*Document section*.
=====

# Remington Auctioned Off to Seven Bidders in Bankruptcy Court



## BackyardCowboy (Aug 27, 2014)

https://finance.yahoo.com/news/remington-auctioned-off-seven-bidders-015154516.html

TTAG: https://www.thetruthaboutguns.com/r...mington-ammo-franklin-armory-gets-bushmaster/

Bloomberg: https://www.bloomberg.com/news/arti...oned-off-to-seven-bidders-in-bankruptcy-court


----------



## RK3369 (Aug 12, 2013)

Did they ever publish what the primary reason for filing bankruptcy was? I know we were talking about the filing here a while back, but I don’t think there was ever an official statement about the cause? I can’t believe their overall sales hadn’t improved because gun sales have been booming this year? I think it’s a hedge against the Newtown shooting lawsuits, but that’s only a guess. Most of their business had already left NY so they must have taken steps to control costs of production.


----------



## Slowalkintexan (Feb 6, 2007)

When Cerberus bought them, they loaded them up with debt, on top of the debt left from the previous investment group....Common ‘trick’ ,,,,buy a company with assets and cash,,, take all the cash, and load them with unplayable debt. It seems to be done quite often.


----------



## RK3369 (Aug 12, 2013)

I guess it could have happened but I’m sure their lenders require them to limit debt loads. But whatever they did, someone figured out how to buy it and pull out as much asset value as possible, and then leave it in a smoldering heap afterwards. I’m still wondering if some of it is preemptive because of the Newtown lawsuits which are moving forward.


----------

=====

(Saved entries)

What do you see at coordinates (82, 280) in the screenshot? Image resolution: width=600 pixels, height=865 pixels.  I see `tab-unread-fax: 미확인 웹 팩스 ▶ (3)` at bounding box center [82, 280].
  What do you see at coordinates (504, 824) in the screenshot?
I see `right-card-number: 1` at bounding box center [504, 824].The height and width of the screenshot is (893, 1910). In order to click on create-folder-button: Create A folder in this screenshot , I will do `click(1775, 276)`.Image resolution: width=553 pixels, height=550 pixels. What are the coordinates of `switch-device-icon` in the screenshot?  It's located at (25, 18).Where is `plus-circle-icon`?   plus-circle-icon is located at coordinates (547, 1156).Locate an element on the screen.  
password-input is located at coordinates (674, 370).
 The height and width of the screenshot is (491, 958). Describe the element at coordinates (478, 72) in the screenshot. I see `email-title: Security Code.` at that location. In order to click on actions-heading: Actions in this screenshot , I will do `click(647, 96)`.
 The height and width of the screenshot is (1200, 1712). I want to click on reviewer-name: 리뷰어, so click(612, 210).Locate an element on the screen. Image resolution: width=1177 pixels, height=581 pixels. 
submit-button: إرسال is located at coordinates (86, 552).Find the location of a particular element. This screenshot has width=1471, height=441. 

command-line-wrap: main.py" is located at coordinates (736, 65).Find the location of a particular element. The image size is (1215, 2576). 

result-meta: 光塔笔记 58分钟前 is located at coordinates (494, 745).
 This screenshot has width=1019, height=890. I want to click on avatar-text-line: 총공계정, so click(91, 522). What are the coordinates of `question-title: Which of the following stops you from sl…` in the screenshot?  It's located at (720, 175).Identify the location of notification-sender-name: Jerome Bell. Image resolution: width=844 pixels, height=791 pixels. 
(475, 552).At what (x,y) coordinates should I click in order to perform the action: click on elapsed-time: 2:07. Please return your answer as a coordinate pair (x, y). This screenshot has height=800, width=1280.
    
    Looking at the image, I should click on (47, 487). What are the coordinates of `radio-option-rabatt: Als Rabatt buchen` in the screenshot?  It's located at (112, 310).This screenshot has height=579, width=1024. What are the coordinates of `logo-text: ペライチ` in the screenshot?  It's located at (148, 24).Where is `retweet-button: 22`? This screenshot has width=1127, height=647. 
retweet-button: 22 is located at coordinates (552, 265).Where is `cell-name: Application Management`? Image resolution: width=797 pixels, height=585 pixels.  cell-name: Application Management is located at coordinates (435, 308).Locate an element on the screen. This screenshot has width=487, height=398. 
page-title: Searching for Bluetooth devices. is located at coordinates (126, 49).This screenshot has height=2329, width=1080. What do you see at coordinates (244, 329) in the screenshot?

=====

*Exercise instructions*.
Quote the thread about the Remington auction word for word, starting at the words "I guess it could" and ending after "are moving forward.".

*Solution to this exercise*.
I guess it could have happened but I’m sure their lenders require them to limit debt loads. But whatever they did, someone figured out how to buy it and pull out as much asset value as possible, and then leave it in a smoldering heap afterwards. I’m still wondering if some of it is preemptive because of the Newtown lawsuits which are moving forward.